Тадеуш взял ее руку, поцеловал, уронив на нее горячую слезу, и вышел. Выдумав несуществующую страсть к цирковой наезднице, он должен был придать ей некоторое правдоподобие. Правдой в его рассказе было только то, что на ярмарке в Сен-Клу его внимание на минуту привлекла Малага, знаменитая наездница из семьи Бутор, имя которой бросилось ему в глаза сегодня утром на цирковой афише. Клоун, которому монета в сто су развязала язык, сообщил капитану, что наездница — подкидыш, а может быть, даже украдена в детстве. Тадеуш пошел в цирк и увидел Малагу. За десять франков конюх, который в цирке приблизительно то же, что костюмерша в театре, рассказал ему, что Малагу зовут Маргаритой Тюрке, что она живет на улице Фоссе-дю-Тампль на шестом этаже.
На следующий день Тадеуш со смертельным отчаянием в сердце пошел в предместье Тампль и спросил мадемуазель Тюрке, летом дублировавшую самую знаменитую наездницу в цирке, а зимой работавшую фигуранткой в бульварном театре.
— Малага! — крикнула консьержка, бегом помчавшись в мансарду, — вас какой-то красивый господин спрашивает!

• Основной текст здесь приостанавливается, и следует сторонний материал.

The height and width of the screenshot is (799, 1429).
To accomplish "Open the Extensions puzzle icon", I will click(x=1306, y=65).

Он сейчас разговаривает с Шапюзо, а тот его нарочно задерживает, чтобы дать мне время вас предупредить.
— Спасибо, мадам Шапюзо; но что он обо мне подумает, я как раз глажу платья!

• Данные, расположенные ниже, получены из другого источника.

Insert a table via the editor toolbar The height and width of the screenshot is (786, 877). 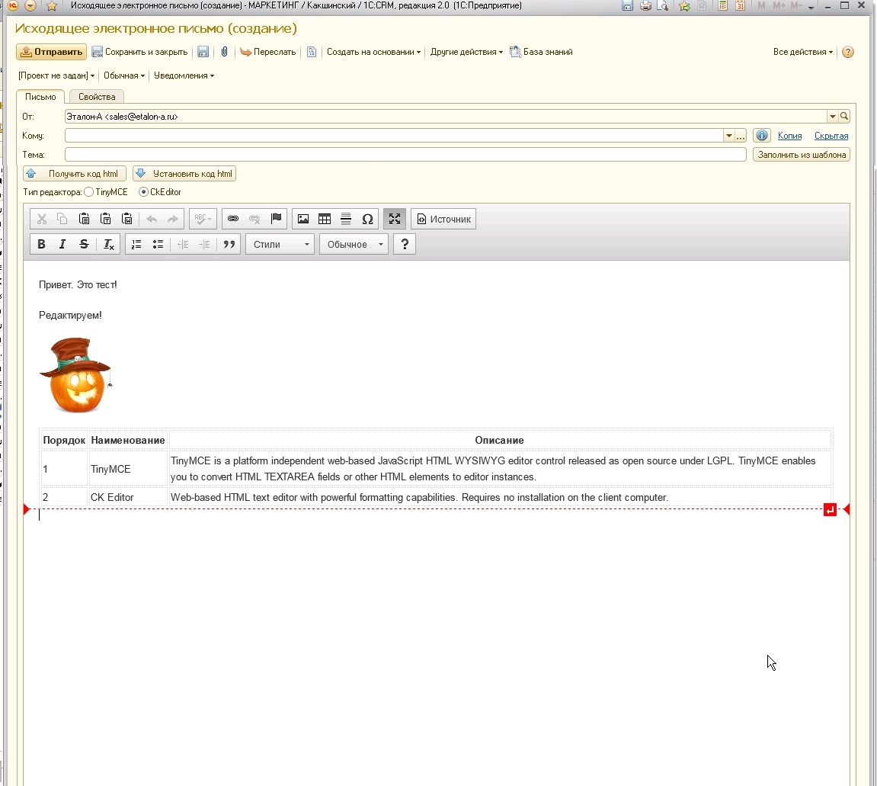click(x=325, y=219)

— Тоже мне, да кто влюблен, тому все в его предмете нравится.
— Это англичанин? Они любят лошадей.
— Нет, мне сдается, что он испанец.
— Тем хуже! Говорят, что испанцы народ безденежный… Побудьте со мной, мадам Шапюзо, а то еще подумает, что до меня никому дела нет…

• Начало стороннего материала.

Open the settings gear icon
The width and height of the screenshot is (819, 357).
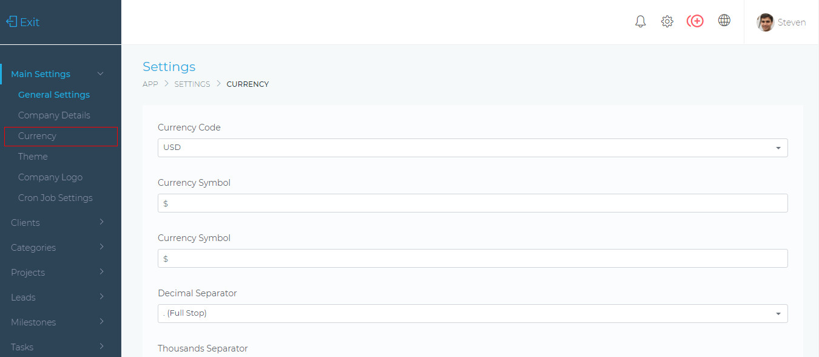tap(667, 22)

— Кого вам, господин, угодно? — обратилась консьержка к Тадеушу, открывая дверь.
— Мадемуазель Тюрке.
— Дочка, — позвала консьержка, напыжась, — тут вас господин требует.
Капитан задел головой за веревку, на которой сушилось белье, и уронил шляпу.
— Что вам угодно, сударь? — спросила Малага, подбирая его шляпу.
— Я видел вас, мадемуазель, в цирке, вы напомни ли мне покойную дочь, и в память моей Элоизы, на которую вы поразительно похожи, я хочу сделать что-нибудь для вас, конечно, если вы не возражаете.
— Ну как можно! Да вы, ваше превосходительство, присели бы! — всполошилась мадам Шапюзо. — Где еще сыщется такой добрый кавалер!
— Я не кавалер, голубушка, — возразил Паз. — Я несчастный отец и хочу обмануть свое сердце таким неожиданным сходством.
— Значит, я буду вам вместо дочери? — весьма тонко заметила Малага, даже не подозревая, сколько правды в этом предположении.
— Да, — сказал Тадеуш. — Я буду изредка навещать вас и, чтобы иллюзия была полной, найму вам прекрасную квартиру с хорошей обстановкой.
— У меня будет обстановка? — спросила Малага, поглядев на консьержку.
— И прислуга и все, что нужно, — продолжал Паз. Малага исподтишка поглядела на незнакомца.
— Кто вы по национальности, сударь?
— Я поляк.
— В таком случае я согласна, — сказала она. Капитан ушел, пообещав вернуться.